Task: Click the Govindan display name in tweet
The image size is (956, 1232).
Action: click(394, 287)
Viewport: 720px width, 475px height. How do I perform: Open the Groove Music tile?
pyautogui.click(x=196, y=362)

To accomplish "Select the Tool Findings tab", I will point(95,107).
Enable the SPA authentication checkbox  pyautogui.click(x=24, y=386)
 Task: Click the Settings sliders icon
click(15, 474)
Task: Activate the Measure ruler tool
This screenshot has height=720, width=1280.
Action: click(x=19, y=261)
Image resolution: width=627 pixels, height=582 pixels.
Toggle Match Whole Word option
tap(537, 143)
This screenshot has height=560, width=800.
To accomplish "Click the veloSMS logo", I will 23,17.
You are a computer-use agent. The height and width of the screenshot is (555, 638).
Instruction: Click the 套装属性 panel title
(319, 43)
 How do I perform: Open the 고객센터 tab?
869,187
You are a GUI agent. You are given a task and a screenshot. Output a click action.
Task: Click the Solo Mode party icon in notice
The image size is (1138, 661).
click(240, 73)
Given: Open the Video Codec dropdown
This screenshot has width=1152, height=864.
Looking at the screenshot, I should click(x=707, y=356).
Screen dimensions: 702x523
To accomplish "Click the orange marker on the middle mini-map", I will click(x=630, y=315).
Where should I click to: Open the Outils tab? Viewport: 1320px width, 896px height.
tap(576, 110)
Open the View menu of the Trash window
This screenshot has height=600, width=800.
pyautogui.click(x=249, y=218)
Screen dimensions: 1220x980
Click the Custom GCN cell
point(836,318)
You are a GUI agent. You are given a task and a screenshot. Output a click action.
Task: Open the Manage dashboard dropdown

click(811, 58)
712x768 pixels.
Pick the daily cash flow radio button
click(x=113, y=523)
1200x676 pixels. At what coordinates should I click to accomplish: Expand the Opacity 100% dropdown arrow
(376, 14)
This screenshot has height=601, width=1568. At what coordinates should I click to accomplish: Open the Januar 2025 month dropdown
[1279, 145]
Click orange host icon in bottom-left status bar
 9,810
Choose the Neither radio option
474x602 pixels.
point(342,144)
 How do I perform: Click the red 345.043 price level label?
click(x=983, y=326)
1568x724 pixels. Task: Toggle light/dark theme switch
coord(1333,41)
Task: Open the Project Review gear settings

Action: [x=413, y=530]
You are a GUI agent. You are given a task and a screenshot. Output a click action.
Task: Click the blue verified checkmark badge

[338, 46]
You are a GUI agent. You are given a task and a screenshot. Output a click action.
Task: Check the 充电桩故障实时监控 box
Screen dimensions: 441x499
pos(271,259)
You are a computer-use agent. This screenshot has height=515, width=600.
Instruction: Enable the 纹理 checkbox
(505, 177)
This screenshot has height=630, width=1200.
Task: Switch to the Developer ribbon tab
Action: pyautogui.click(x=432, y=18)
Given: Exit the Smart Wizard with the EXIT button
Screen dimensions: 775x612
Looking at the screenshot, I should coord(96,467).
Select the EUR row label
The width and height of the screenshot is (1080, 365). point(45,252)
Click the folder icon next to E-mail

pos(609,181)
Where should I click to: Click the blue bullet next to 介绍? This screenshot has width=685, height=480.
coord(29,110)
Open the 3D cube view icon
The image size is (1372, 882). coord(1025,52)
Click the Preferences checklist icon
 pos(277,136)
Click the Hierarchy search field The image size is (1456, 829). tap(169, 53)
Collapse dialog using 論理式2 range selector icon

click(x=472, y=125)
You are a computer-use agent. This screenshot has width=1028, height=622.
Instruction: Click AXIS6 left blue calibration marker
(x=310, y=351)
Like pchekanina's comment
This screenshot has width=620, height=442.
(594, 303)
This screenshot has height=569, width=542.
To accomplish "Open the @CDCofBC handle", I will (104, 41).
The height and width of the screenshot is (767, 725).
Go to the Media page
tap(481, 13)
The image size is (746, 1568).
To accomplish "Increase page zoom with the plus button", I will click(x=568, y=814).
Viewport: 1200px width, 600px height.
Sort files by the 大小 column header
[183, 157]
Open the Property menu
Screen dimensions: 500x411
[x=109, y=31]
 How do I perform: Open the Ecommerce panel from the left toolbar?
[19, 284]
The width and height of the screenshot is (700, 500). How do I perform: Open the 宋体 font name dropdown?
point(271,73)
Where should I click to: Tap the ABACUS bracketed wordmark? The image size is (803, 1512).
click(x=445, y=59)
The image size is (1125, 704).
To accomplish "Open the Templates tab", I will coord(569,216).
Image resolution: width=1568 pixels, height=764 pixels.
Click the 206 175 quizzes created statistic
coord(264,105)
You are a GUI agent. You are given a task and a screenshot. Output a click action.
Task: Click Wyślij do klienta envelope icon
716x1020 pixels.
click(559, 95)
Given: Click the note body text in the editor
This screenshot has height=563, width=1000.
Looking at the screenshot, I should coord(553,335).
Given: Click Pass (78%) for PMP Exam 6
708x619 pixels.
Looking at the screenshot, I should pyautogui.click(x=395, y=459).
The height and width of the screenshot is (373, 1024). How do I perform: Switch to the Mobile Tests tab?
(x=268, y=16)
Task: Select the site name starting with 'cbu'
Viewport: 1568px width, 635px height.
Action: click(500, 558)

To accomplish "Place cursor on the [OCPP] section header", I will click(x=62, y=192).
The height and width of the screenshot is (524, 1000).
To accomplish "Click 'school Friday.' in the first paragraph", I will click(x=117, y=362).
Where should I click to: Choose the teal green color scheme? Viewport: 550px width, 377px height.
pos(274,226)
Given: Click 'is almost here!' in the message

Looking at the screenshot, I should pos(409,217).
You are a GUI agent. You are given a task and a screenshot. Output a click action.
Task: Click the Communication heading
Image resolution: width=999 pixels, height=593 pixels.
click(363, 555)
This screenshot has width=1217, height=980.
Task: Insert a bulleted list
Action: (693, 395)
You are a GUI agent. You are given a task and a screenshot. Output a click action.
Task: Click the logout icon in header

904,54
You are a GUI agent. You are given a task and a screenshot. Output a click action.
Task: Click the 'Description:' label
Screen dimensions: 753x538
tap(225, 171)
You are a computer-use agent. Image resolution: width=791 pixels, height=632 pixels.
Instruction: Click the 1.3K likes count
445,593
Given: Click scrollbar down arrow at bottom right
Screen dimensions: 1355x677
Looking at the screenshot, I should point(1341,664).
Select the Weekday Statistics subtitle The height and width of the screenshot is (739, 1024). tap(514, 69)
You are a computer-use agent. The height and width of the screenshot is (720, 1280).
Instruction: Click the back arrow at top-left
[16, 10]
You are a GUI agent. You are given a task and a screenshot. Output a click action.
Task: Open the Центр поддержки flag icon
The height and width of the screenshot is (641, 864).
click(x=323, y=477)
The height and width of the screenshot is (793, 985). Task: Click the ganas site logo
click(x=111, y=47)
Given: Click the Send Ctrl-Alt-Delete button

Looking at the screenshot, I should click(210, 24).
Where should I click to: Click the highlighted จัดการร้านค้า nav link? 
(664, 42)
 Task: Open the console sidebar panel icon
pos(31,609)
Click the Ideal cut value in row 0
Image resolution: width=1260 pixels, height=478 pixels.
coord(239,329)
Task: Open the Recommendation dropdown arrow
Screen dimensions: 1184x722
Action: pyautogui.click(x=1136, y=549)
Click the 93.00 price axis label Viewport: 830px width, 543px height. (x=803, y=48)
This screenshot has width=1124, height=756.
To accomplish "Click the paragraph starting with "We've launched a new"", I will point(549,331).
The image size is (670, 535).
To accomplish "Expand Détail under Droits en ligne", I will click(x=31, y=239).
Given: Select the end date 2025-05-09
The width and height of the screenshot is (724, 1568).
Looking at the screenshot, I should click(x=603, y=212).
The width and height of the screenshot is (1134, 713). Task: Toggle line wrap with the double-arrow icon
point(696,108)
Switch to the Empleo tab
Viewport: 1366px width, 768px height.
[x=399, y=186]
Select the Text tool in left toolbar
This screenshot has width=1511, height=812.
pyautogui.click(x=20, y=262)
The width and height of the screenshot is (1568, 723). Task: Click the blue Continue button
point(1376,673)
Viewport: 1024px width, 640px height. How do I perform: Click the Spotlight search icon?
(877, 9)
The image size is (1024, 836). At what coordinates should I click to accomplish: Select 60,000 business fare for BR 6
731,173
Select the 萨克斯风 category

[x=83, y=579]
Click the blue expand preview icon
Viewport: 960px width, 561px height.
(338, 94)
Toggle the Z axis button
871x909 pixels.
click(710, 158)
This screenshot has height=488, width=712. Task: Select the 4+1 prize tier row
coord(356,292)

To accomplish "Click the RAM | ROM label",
──────────────────────────────
> What is required
Where a line of the records above holds the word "starting", copy that line.

> Task result
Task: Select the site name starting with 'cbu'
To accomplish "Click the paragraph starting with "We've launched a new"", I will point(549,331).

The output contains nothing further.